Consent is only one of the six legal grounds for processing personal data under the GDPR, but it is certainly the most well-known. While it might look safe and solid at first sight, it is becoming the weakest link of the GDPR compliance chain.

First, consent can be withdrawn at any time, and the process for withdrawal must be as easy as the process for providing consent. Thus, a system built only on consent can fall apart quite quickly.

More importantly, consent can be considered invalid at any time, in which case the breakdown is immediate.

One example of consent being invalidated is a Belgian retailer that required the use of a customer’s e-ID as a prerequisite for the issuance of a loyalty card. While the merchant claimed consent as legal ground, the DPA ruled that such consent could not be freely given and that it was therefore invalid.

A second example is the recent judgment of the Court of Justice of the European Union stating that a pre-ticked checkbox cannot be considered as an active, unambiguous consent of the user. The consent, which was required as an ePrivacy requirement for the use of tracking cookies, was therefore invalid.

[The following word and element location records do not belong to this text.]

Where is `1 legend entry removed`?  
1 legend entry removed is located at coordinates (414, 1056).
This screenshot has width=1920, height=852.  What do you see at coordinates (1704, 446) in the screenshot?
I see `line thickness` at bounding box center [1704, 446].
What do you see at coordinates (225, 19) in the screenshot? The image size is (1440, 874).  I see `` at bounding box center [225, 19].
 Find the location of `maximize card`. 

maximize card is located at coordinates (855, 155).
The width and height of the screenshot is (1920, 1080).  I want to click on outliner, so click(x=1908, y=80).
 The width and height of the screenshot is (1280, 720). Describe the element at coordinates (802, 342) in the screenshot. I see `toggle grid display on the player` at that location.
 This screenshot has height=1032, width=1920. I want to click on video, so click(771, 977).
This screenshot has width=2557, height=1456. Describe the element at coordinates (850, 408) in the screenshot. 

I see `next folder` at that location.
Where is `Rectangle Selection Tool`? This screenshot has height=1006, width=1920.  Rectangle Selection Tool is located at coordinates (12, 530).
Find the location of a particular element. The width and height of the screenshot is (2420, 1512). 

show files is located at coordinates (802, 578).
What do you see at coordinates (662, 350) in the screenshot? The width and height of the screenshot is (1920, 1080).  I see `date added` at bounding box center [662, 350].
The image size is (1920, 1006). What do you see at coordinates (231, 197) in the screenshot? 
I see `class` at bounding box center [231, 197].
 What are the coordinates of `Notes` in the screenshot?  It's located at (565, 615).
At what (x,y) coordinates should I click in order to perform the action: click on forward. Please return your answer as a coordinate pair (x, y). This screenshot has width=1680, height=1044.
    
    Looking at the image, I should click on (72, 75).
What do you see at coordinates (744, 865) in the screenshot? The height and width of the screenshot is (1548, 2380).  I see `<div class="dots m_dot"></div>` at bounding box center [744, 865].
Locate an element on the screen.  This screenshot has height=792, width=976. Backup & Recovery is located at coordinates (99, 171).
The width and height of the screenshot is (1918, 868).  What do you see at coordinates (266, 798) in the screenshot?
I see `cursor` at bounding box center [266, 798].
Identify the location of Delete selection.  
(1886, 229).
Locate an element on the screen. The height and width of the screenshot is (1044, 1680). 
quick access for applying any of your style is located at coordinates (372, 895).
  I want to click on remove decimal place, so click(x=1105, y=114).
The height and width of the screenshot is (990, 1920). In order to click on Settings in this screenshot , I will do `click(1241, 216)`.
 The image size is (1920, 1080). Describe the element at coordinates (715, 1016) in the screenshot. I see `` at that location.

The impact of such invalidation should not be underestimated, as it leaves you without a valid legal ground and, thus, no way to continue the processing of personal data. If you need the personal data for your core business processes, the operational consequences can be enormous.

So how can you fortify this weak link? Make sure that you can demonstrate that users have a real choice and are fully in control when providing consent. This is a crucial step both for the validity of the consent and the fairness of the processing.

Consent without such choice or control can never be solid, and you just can’t build a castle on quicksand and expect it not to sink.